[TASK STATEMENT]
Every record below needs to be printed again exactly.

-------------------------

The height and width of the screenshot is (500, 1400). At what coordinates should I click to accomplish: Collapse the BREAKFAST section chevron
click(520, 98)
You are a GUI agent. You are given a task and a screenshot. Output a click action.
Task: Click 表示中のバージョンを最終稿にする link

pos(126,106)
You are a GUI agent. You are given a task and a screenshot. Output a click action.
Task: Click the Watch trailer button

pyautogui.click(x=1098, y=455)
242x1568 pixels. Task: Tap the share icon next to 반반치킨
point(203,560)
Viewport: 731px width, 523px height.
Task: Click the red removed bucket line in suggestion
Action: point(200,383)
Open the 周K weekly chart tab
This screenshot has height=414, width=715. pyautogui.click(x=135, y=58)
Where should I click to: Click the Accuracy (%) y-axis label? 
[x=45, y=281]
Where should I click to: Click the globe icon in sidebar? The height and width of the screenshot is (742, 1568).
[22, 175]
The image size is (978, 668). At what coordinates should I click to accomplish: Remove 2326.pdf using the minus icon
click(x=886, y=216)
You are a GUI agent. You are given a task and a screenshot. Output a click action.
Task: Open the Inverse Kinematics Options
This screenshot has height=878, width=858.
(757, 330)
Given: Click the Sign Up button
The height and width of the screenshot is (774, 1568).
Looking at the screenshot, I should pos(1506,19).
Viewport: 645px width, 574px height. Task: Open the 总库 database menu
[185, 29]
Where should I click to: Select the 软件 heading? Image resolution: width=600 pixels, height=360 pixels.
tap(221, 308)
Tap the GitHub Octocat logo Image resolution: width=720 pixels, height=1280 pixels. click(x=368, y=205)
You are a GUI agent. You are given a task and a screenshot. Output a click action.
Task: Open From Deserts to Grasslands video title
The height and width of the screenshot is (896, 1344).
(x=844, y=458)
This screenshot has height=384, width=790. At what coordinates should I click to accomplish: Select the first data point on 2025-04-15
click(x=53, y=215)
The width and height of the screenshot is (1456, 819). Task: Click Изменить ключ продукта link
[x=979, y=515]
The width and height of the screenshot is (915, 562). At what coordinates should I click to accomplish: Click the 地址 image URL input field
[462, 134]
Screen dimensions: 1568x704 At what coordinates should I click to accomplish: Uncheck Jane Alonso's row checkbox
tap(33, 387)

-------------------------

[REPLY]
The height and width of the screenshot is (500, 1400). At what coordinates should I click to accomplish: Collapse the BREAKFAST section chevron
click(520, 98)
You are a GUI agent. You are given a task and a screenshot. Output a click action.
Task: Click 表示中のバージョンを最終稿にする link

pos(126,106)
You are a GUI agent. You are given a task and a screenshot. Output a click action.
Task: Click the Watch trailer button

pyautogui.click(x=1098, y=455)
242x1568 pixels. Task: Tap the share icon next to 반반치킨
point(203,560)
Viewport: 731px width, 523px height.
Task: Click the red removed bucket line in suggestion
Action: point(200,383)
Open the 周K weekly chart tab
This screenshot has height=414, width=715. pyautogui.click(x=135, y=58)
Where should I click to: Click the Accuracy (%) y-axis label? 
[x=45, y=281]
Where should I click to: Click the globe icon in sidebar? The height and width of the screenshot is (742, 1568).
[22, 175]
The image size is (978, 668). At what coordinates should I click to accomplish: Remove 2326.pdf using the minus icon
click(x=886, y=216)
You are a GUI agent. You are given a task and a screenshot. Output a click action.
Task: Open the Inverse Kinematics Options
This screenshot has height=878, width=858.
(757, 330)
Given: Click the Sign Up button
The height and width of the screenshot is (774, 1568).
Looking at the screenshot, I should pos(1506,19).
Viewport: 645px width, 574px height. Task: Open the 总库 database menu
[185, 29]
Where should I click to: Select the 软件 heading? Image resolution: width=600 pixels, height=360 pixels.
tap(221, 308)
Tap the GitHub Octocat logo Image resolution: width=720 pixels, height=1280 pixels. click(x=368, y=205)
You are a GUI agent. You are given a task and a screenshot. Output a click action.
Task: Open From Deserts to Grasslands video title
The height and width of the screenshot is (896, 1344).
(x=844, y=458)
This screenshot has height=384, width=790. At what coordinates should I click to accomplish: Select the first data point on 2025-04-15
click(x=53, y=215)
The width and height of the screenshot is (1456, 819). Task: Click Изменить ключ продукта link
[x=979, y=515]
The width and height of the screenshot is (915, 562). At what coordinates should I click to accomplish: Click the 地址 image URL input field
[462, 134]
Screen dimensions: 1568x704 At what coordinates should I click to accomplish: Uncheck Jane Alonso's row checkbox
tap(33, 387)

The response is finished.